The documentary is Ireland’s Sulky Racers, by Midas Productions, and it forms part of the RTÉ2 Reality Bites series.
A sulky is a lightweight, single-seater, two-wheeled cart used in harness racing. On a road or track, horses will compete as trotters or pacers, depending on the animal’s gait, and races are conducted with hobbles, or ‘free-legged’.
Sulky road racing is illegal in Ireland. Nevertheless, it has grown enormously over the past 10 years; the breeding of horses has become very sophisticated — huge sums of money are involved in bringing top stallions over here from the US, UK, and Australia.

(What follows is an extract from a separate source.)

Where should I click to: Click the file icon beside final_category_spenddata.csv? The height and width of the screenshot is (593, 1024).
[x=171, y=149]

Most people contend it is exclusive to Travellers, but Ireland’s Sulky Racers disproves that. About half of those involved in road racing are from a settled background. Their preference for trotting on back roads and dual carriageways often lands them in trouble. Horse owners and drivers have also faced a public backlash following accusations of animal mistreatment and cruelty.

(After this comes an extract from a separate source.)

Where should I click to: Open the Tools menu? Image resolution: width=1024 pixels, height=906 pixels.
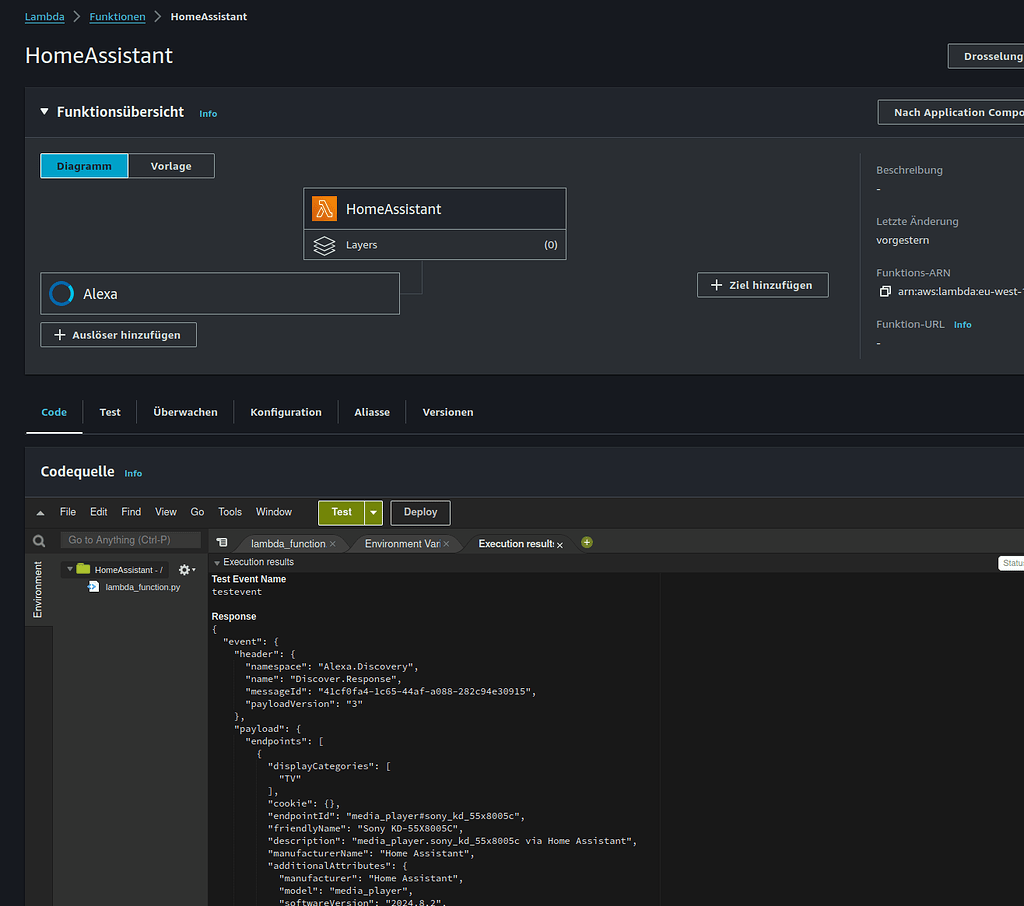point(229,511)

Those who take sulky racing seriously will admit that they are ‘no saints’. They acknowledge that there are bad apples in the sport, but argue that this applies to all pastimes.
Our contributors ascribe the emergence of sulky racing to their forebears, who were in the habit of hurrying to the fruit market to collect the next load. After all, a century ago every family had at least one horse, used either for work, transport or play.

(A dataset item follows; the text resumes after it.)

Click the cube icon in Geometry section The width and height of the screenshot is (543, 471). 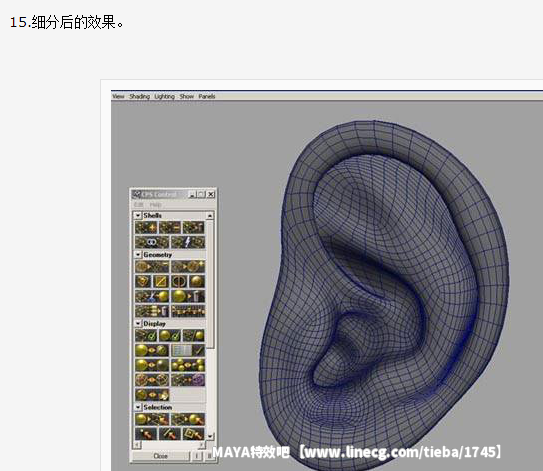pyautogui.click(x=143, y=281)
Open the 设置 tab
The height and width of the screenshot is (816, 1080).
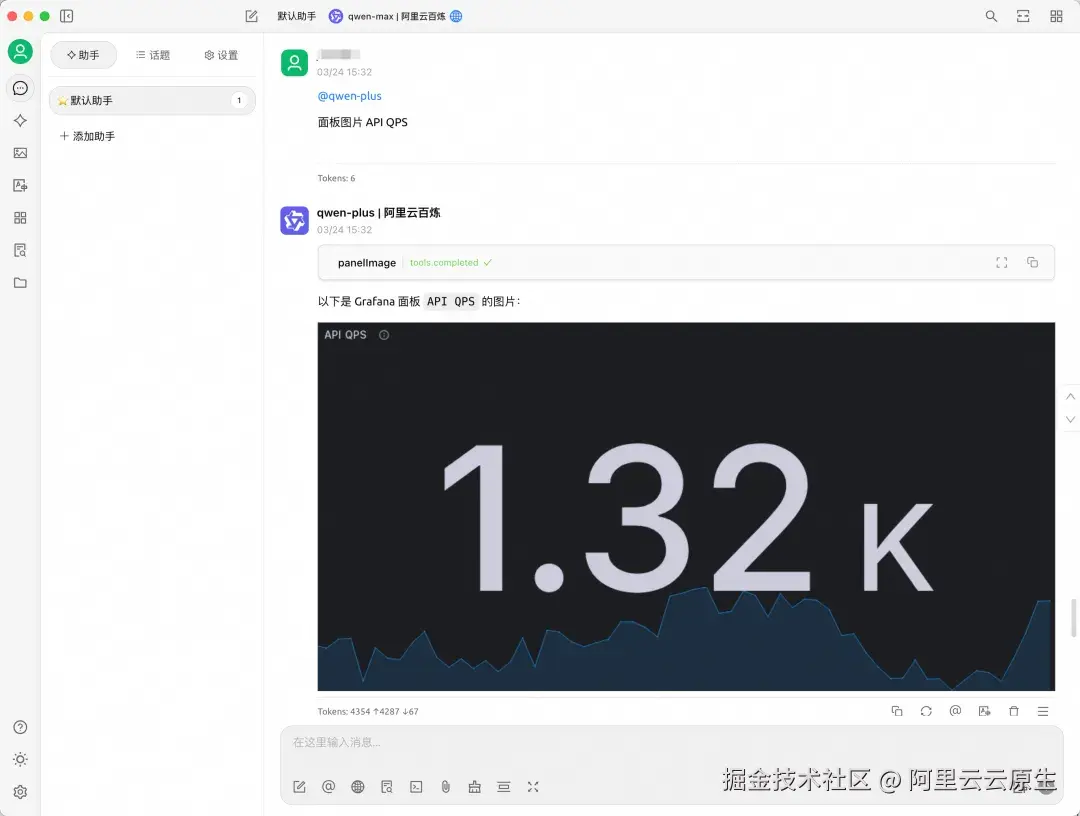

When finally I arrive at the halting site, Timmy’s family surrounds me. The children are initially distracted by my Mini, bemused by its size. But the priority is to share a glimpse of the rough-cut edits I have on my phone — one of the true benefits of smartphone technology!
I show the clip once. I show it twice. Other members of the family arrive, and they gather around. We watch the footage six or seven times in a horse shed built from concrete blocks, behind the mobile homes and caravans that comprise many of the housing units. We are six men, five children, and a skewbald named ‘Pinky No. 1’; everyone is trying to get a clear view.
Each time it is seen, there are murmurs of approval or acts of showmanship. In the clip, one young lad, Tom, displays a beaming smile. He receives a good-natured slagging from the rest.
Some of the necessary release forms are signed, but the final seal of approval comes after I am invited to meet Timmy’s mother. She is seated in a corner of the caravan with two other women. They are playing cards. We shake hands. Other women are standing by, holding children. “Sit down for a hand,” Timmy urges. “Put some coins in the pot.” I take out my wallet and show him what money I have. “That’s it,” I say. “Exactly €1.90, and I need that to pay the return toll.” “Hah! They wouldn’t let you open with that!” he says.
The game stops temporarily as the women share my phone. I stand and wait until it has been seen three times by different groups. Finally, they nod and return to their game. I leave Limerick relieved. The clip that I needed approval for forms a lovely piece in the final documentary.
What is clear from Ireland’s Sulky Racers is the participants’ evident passion for horses.
What these men hope is that their sport would one day be legal in Ireland, that they would be allowed to race on a disused road or otherwise, with proper structures in place. A legal day of racing already exists in the North, in Crossmaglen, Co Armagh.